The core objective is to identify a pipeline for object detection in intricate visual heritages with a thorough evaluation, where further downstream tasks such as Distant Viewing, Pose Detection, and Segmentation can follow. The student is expected to learn how to tackle the issues of lack of training data and domain shift problems common in cultural heritage.

Main activities:

  • Development of a labelled dataset using the image of the Panorama of the Battle of Murten. The student will be given a list of classes of interest.
  • Review and experiment with various multi-resolution object detection pipelines using state-of-the-art foundation vision models.
  • The student is welcome to suggest improvements to the pipeline.
  • Evaluate the performance of these pipelines using the developed dataset.

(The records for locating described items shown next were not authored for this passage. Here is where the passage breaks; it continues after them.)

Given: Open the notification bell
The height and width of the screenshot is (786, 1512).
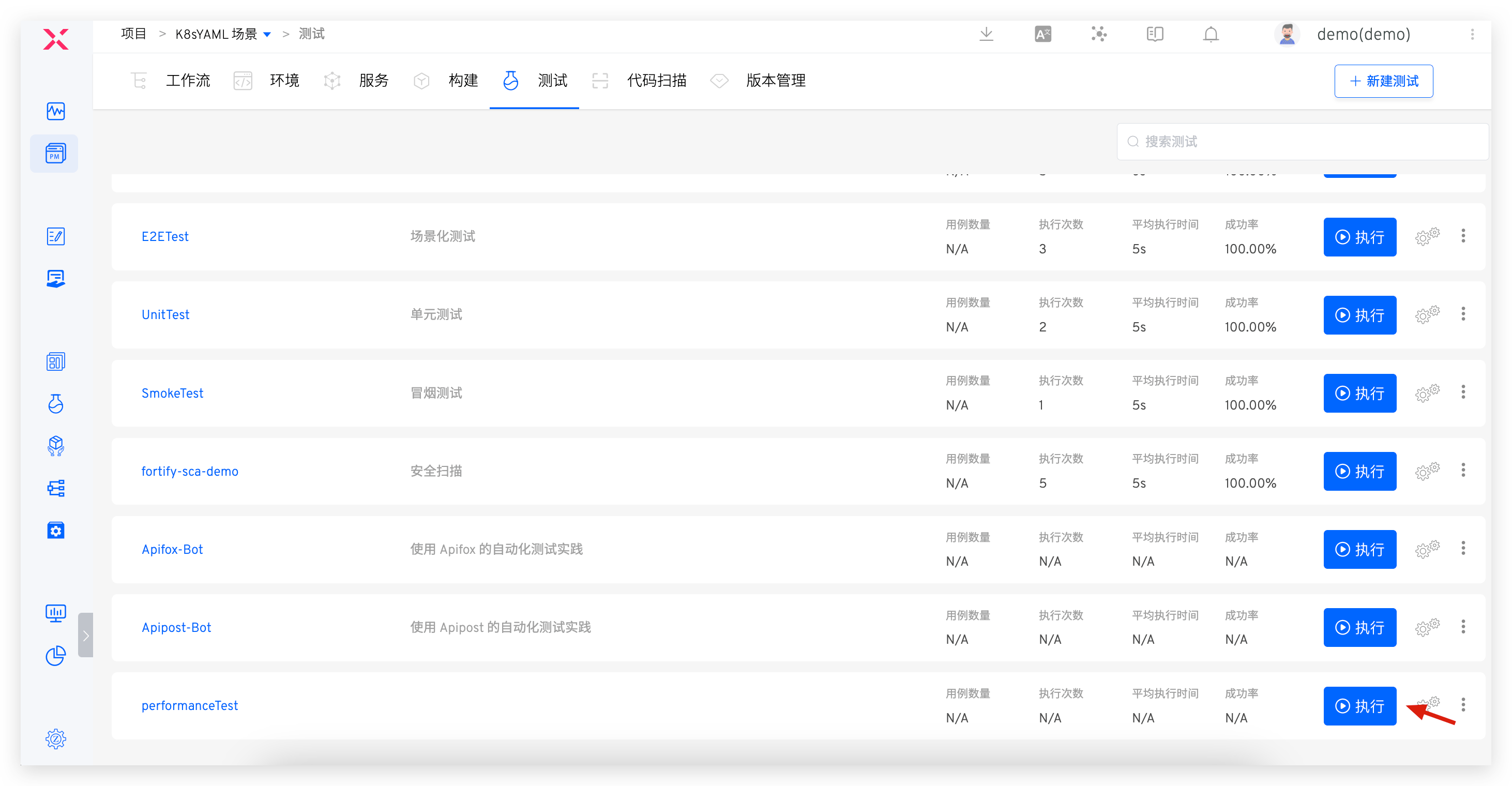Looking at the screenshot, I should click(x=1211, y=34).
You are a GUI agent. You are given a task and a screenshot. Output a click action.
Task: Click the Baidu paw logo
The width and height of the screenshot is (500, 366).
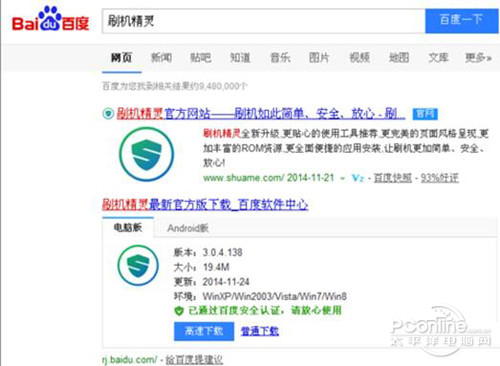[51, 20]
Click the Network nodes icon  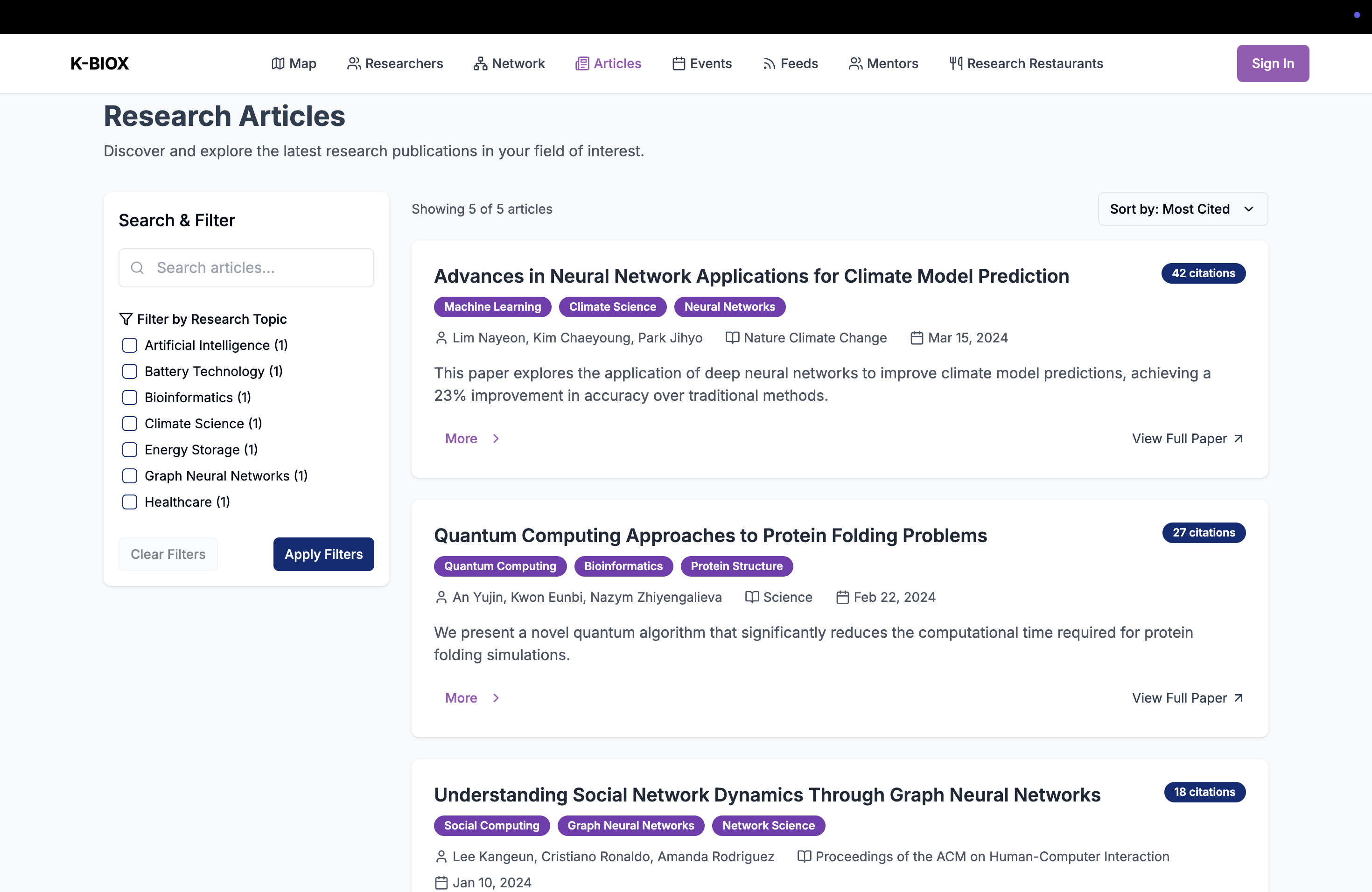480,63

Prerequisite: Excellent Python Skills, Experience in Computer Vision

The project offers the opportunity to process the world’s largest image of a single object (1.6 terapixels) and experiment with newly emerged object detection methods using foundation vision models.

Reference:

Rodríguez-Ortega, N. (2022). Techno-Concepts for the Cultural Field: N-Dimensional Space and Its Conceptual Constellation. Multimodal Technologies and Interaction, 6(11), Article 11. https://doi.org/10.3390/mti6110096

Swiss cultural history of the Middle Ages: Augmenting the Panorama of the Battle of Murten

Master projects (DH)

Supervisor: Jaquet Daniel Norbert and Sarah Kenderdine

Project description:

The Panorama of the Battle of Murten was painted in 1893 by a team of artists led by the military painter Louis Braun. This gigantic painting measures 10m by 100m (1000m2 of painting). It depicts the moment that Swiss Confederates gained the upper hand against the Duchy of Burgundy during its 1476 invasion, a turning point in European history. specialised in public entertainment with this main media of the end of the 19th century (an early form of immersive experiences before cinema in rotunda theatres in Zürich and Geneva). The EPFL project Diagram is currently imaging the painting as the largest dataset ever created for a single object – 1.600 terapixel (phase 1 2022-2023) and enters the phase of augmenting the painting for immersive experiences (phase 2 2023-2026).

 

As a DH master’s student, you will work with a team of researchers and data scientists to provide additional data for the augmentation of the digital twin. A range of options is available:

  • Production of narratives and metadata based on original archival documents;
  • Documentation and metadata based on iconographical representations of the battle, the objects, the weapons and the characters;
  • 3D models of preserved material culture (mainly late Medieval weapons);
  • 3D animations of reconstructions of fighting movements and costume patterns.

 

Prerequisite: A motivation to learn history through a late 19th-century representation of a 15th-century battle; Interest in objects and costumes of the Middle Ages, as well as in interactive immersive museum installations; [optional] Basic notions of Medieval History and Medievalism (contemporary reception of the Middle Ages); [optional] Notion of 3D modelling and 3D animation; [optional] Notion of semantic annotation.